(Pixel coordinate grounding data)
----------

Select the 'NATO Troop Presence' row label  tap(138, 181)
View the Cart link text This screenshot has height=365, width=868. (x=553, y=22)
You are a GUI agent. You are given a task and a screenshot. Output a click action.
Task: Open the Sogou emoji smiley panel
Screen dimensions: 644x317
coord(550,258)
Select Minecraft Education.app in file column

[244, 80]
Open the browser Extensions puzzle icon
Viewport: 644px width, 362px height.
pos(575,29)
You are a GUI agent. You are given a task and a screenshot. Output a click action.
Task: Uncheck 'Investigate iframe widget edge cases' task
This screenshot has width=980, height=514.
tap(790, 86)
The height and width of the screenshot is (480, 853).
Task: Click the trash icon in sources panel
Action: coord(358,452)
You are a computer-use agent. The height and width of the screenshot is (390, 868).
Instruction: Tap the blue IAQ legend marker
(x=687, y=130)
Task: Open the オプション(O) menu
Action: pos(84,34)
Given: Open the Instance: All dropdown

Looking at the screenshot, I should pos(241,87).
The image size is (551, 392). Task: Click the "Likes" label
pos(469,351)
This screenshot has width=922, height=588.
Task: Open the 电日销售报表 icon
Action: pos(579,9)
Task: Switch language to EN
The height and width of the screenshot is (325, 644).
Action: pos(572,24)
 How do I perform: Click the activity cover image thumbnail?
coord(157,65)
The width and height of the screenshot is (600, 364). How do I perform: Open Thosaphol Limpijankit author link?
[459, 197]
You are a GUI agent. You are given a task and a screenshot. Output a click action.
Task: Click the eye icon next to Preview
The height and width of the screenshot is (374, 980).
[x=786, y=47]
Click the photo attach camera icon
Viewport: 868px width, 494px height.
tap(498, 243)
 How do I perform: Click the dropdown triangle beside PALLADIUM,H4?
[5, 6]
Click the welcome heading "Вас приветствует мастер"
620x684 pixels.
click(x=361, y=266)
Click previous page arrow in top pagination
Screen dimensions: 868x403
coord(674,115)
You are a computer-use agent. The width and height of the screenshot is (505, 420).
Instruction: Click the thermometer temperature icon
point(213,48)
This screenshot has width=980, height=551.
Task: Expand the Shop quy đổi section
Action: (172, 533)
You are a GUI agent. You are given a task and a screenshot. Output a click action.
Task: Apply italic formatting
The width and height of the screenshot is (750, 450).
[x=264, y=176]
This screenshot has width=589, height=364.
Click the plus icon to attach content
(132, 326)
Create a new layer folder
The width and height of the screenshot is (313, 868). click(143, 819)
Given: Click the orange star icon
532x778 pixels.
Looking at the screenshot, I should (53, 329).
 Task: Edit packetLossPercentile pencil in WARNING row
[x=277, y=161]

----------

**Goal of the exercise:** Output all of the data again, exactly.

**Result of the task:**
Select the 'NATO Troop Presence' row label  tap(138, 181)
View the Cart link text This screenshot has height=365, width=868. (x=553, y=22)
You are a GUI agent. You are given a task and a screenshot. Output a click action.
Task: Open the Sogou emoji smiley panel
Screen dimensions: 644x317
coord(550,258)
Select Minecraft Education.app in file column

[244, 80]
Open the browser Extensions puzzle icon
Viewport: 644px width, 362px height.
pos(575,29)
You are a GUI agent. You are given a task and a screenshot. Output a click action.
Task: Uncheck 'Investigate iframe widget edge cases' task
This screenshot has width=980, height=514.
tap(790, 86)
The height and width of the screenshot is (480, 853).
Task: Click the trash icon in sources panel
Action: coord(358,452)
You are a computer-use agent. The height and width of the screenshot is (390, 868).
Instruction: Tap the blue IAQ legend marker
(x=687, y=130)
Task: Open the オプション(O) menu
Action: pos(84,34)
Given: Open the Instance: All dropdown

Looking at the screenshot, I should pos(241,87).
The image size is (551, 392). Task: Click the "Likes" label
pos(469,351)
This screenshot has width=922, height=588.
Task: Open the 电日销售报表 icon
Action: pos(579,9)
Task: Switch language to EN
The height and width of the screenshot is (325, 644).
Action: pos(572,24)
 How do I perform: Click the activity cover image thumbnail?
coord(157,65)
The width and height of the screenshot is (600, 364). How do I perform: Open Thosaphol Limpijankit author link?
[459, 197]
You are a GUI agent. You are given a task and a screenshot. Output a click action.
Task: Click the eye icon next to Preview
The height and width of the screenshot is (374, 980).
[x=786, y=47]
Click the photo attach camera icon
Viewport: 868px width, 494px height.
tap(498, 243)
 How do I perform: Click the dropdown triangle beside PALLADIUM,H4?
[5, 6]
Click the welcome heading "Вас приветствует мастер"
620x684 pixels.
click(x=361, y=266)
Click previous page arrow in top pagination
Screen dimensions: 868x403
coord(674,115)
You are a computer-use agent. The width and height of the screenshot is (505, 420).
Instruction: Click the thermometer temperature icon
point(213,48)
This screenshot has width=980, height=551.
Task: Expand the Shop quy đổi section
Action: (172, 533)
You are a GUI agent. You are given a task and a screenshot. Output a click action.
Task: Apply italic formatting
The width and height of the screenshot is (750, 450).
[x=264, y=176]
This screenshot has width=589, height=364.
Click the plus icon to attach content
(132, 326)
Create a new layer folder
The width and height of the screenshot is (313, 868). click(143, 819)
Given: Click the orange star icon
532x778 pixels.
Looking at the screenshot, I should (53, 329).
 Task: Edit packetLossPercentile pencil in WARNING row
[x=277, y=161]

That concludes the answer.